Fagbemi pointed out that determining a new national minimum wage involves not only the federal and state governments but also other employers, including the organized private sector. He stressed the importance of considering the interests and capacities of all employers in setting a minimum wage that benefits the working population as a whole.


The Justice Minister reminded organized labour of the legal requirement to issue a minimum of 15 days’ notice before engaging in a strike, as stipulated in Sections 41(1) and 42(1) of the Trade Disputes Act 2004 (as amended).
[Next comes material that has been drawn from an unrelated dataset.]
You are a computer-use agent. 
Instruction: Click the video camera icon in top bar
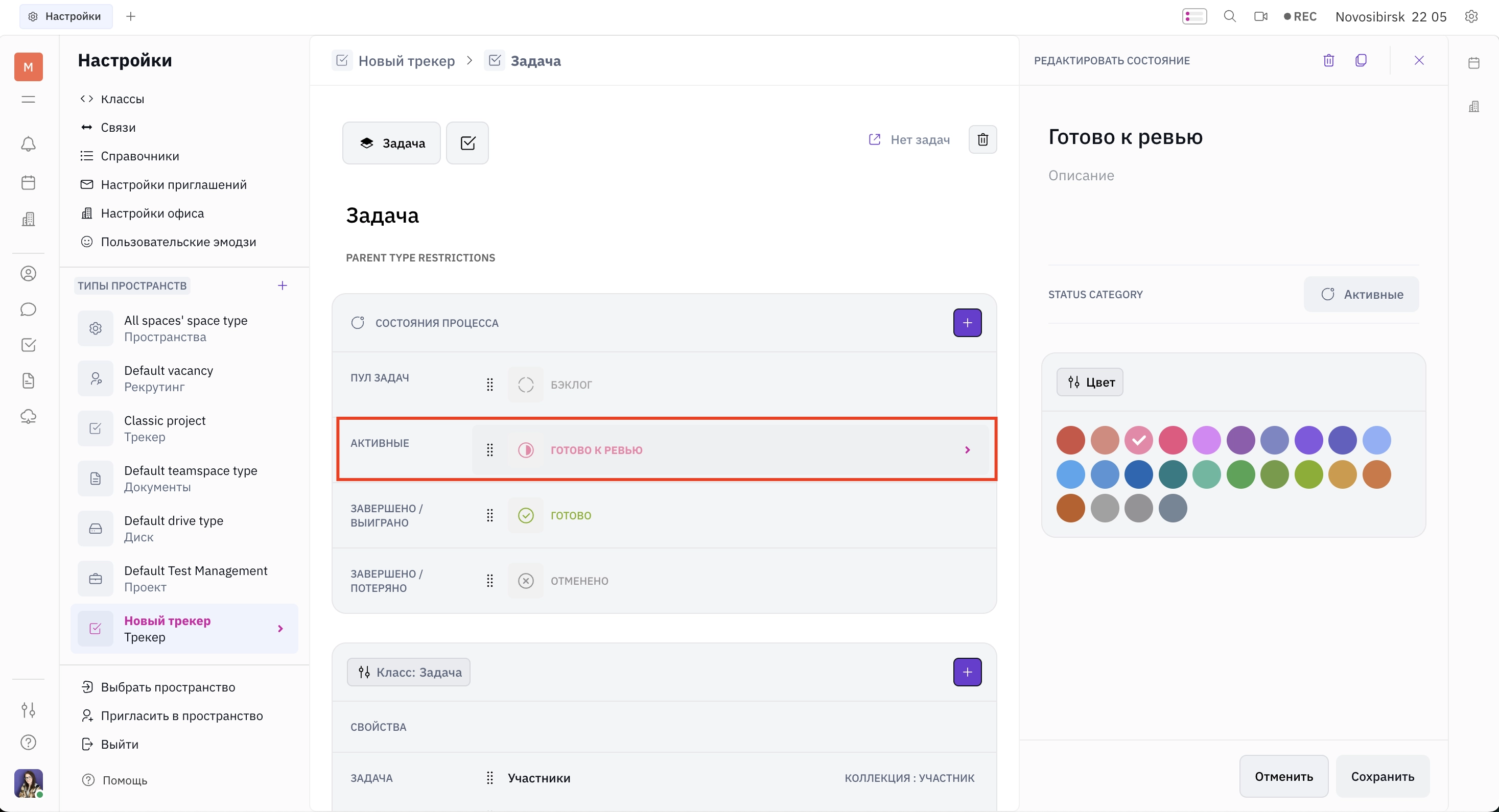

He noted that neither the NLC nor the TUC had declared a trade dispute with their employers or issued any legally mandated strike notices.


Fagbemi also raised concerns about the legality of the proposed strike action, highlighting the failure of both NLC and TUC to comply with the statutory dispute resolution procedures outlined in the Trade Disputes Act 2004 (as amended).


Furthermore, he referenced the principles of the International Labour Organization (ILO) regarding the right to strike, which emphasize the importance of prior notice, conciliation, mediation, and arbitration in industrial disputes.


Regarding the alleged ultimatum issued by Labour for the conclusion of negotiations before May 31, 2024, Fagbemi argued that it did not meet the formal requirements for a strike notice.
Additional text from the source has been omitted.